Give the records as a JSON list of strings, one string per line, from the start of the records through the line that contains "point(438,12)", with both ends included and blank lines omitted. Leave the pictures out of the answer.

— START —

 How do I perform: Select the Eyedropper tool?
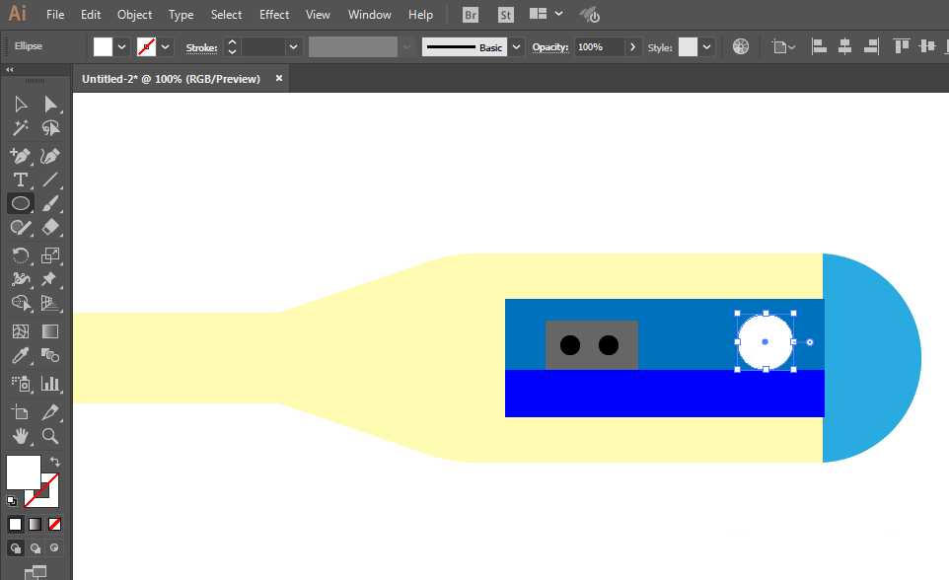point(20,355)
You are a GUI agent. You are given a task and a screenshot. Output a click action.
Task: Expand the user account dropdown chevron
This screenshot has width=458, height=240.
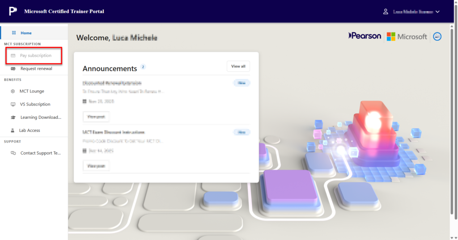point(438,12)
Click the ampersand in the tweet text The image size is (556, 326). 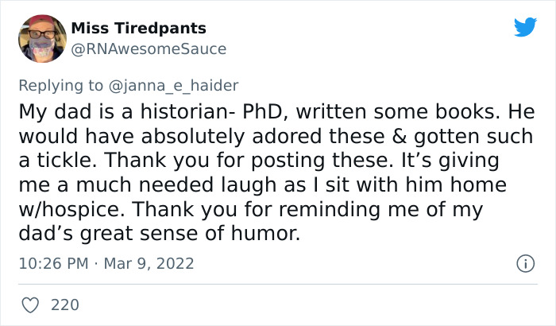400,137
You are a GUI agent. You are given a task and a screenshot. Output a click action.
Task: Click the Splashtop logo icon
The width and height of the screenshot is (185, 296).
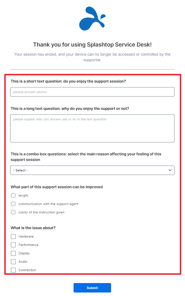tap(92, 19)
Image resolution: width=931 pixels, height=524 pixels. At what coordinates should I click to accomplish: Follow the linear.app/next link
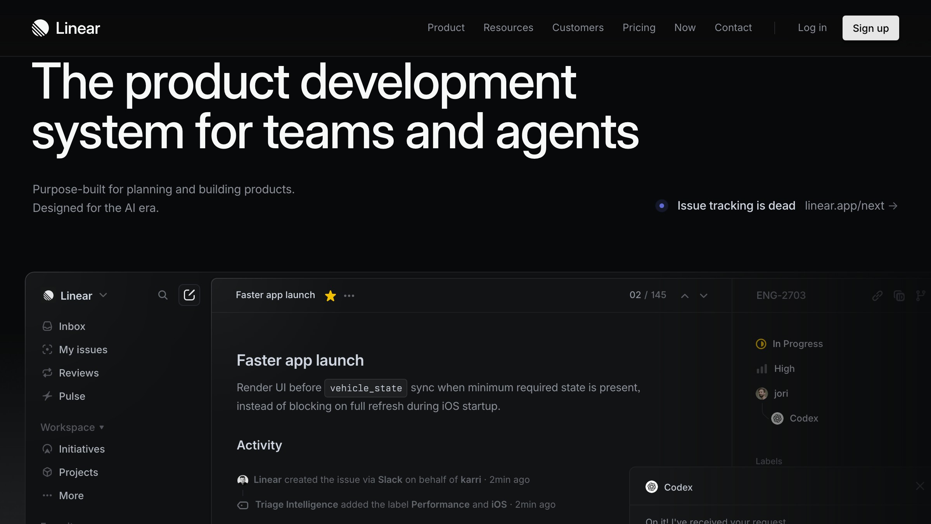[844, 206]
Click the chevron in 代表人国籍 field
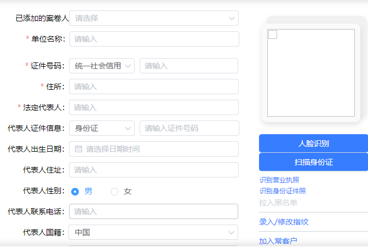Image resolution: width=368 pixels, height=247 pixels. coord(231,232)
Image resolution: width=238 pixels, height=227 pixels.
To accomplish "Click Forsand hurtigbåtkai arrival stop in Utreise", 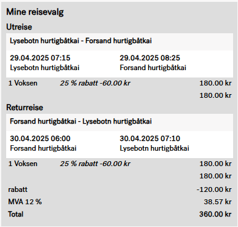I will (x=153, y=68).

— END —

**EXPECTED ANSWER**.
[
  " How do I perform: Select the Eyedropper tool?",
  "point(20,355)",
  "You are a GUI agent. You are given a task and a screenshot. Output a click action.",
  "Task: Expand the user account dropdown chevron",
  "This screenshot has width=458, height=240.",
  "point(438,12)"
]